Anno di pubblicazione: 2002

Con lievi modifiche e qualche aggiornamento bibliografico Francesco Mineccia ripresenta in questo volume alcuni articoli pubblicati precedentemente. Per quanto scritti per occasioni differenti e in tempi diversi (dal 1980 al 2000) essi, in virtù di una comune ispirazione e di una sostanziale continuità tematica e metodologica, danno vita a un libro diseguale ma dal forte carattere unitario. E ciò vale specialmente per la prima parte del volume dedicata alle grandi proprietà pubbliche nella Toscana occidentale nei secoli XVI-XIX, e in particolare alla formazione del patrimonio fondiario mediceo in area pisana. Di esso l’autore ricostruisce il lungo processo di sviluppo e di consolidamento, ma anche di cristallizzazione nel tempo, fino alla scossa provocata, dalle riforme leopoldine e dal processo di alienazione dei grandi patrimoni pubblici.
Ed è questo il tema su cui si sofferma più a lungo Mineccia, svolgendo un’indagine di prima mano sulle allivellazioni dei beni della corona nel Valdarno pisano-livornese, che conferma le ipotesi da tempo avanzate dalla storiografia sui risultati ottenuti dal processo di alienazione delle terre di manomorta in epoca leopoldina. Una vera ?rivoluzione fondiaria?, che vive il suo ultimo atto nella vendita dei beni nazionali ad opera dei Francesi, ricostruita in questo volume nel dettaglio per i Dipartimenti dell’Ombrone e del Mediterraneo negli anni 1810-13. Molte indicazioni fornisce l’indagine di Mineccia su questo tema; non trova comunque piena dimostrazione l’ipotesi secondo la quale l’operazione voluta dai francesi favorì in particolare il nascere e il rafforzarsi di una possidenza ?borghese?. Una tesi che vale probabilmente per il Dipartimento del Mediterraneo, ma non per quello dell’Ombrone, in relazione al quale Mineccia, sulla base di fonti incomplete, finisce col sottovalutare di molto il ruolo dell’aristocrazia senese: i fratelli Malavolti Ugurgeri, ad esempio, e con loro i rappresentanti delle famiglie Nerucci, Del Taja, Borghesi, Sansedoni, Contucci e molte altre risultano sorprendentemente collocati tra gli acquirenti non nobili.

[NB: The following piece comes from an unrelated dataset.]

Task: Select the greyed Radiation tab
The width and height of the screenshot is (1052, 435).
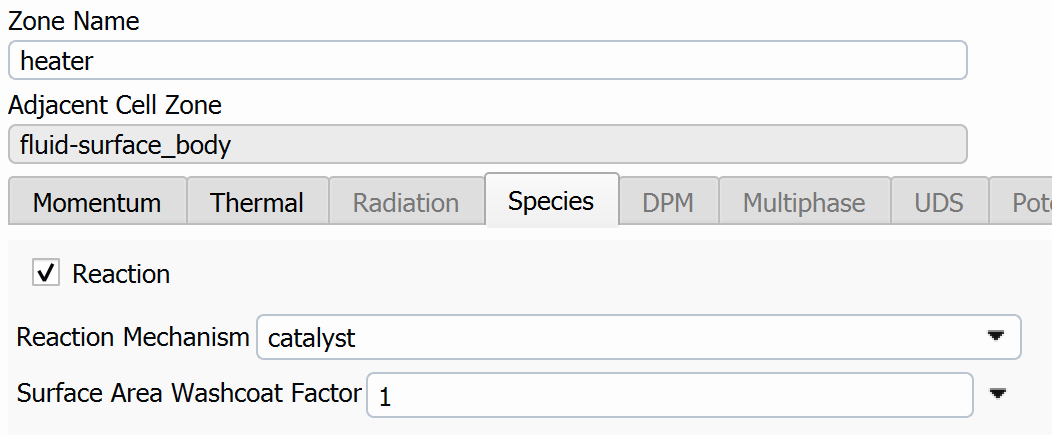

La seconda parte del libro appare più composita ma non priva di risultati interessanti, quali il rilancio di una fonte poco utilizzata come i rapporti sull’agricoltura italiana di Frédéric Lullin de Chateauvieux del 1812-13, e il quadro settecentesco, ricco e mobile, delle campagne e del centro abitato di Castelfiorentino col suo ?sistema? sociale e politico e la sua identità castellana.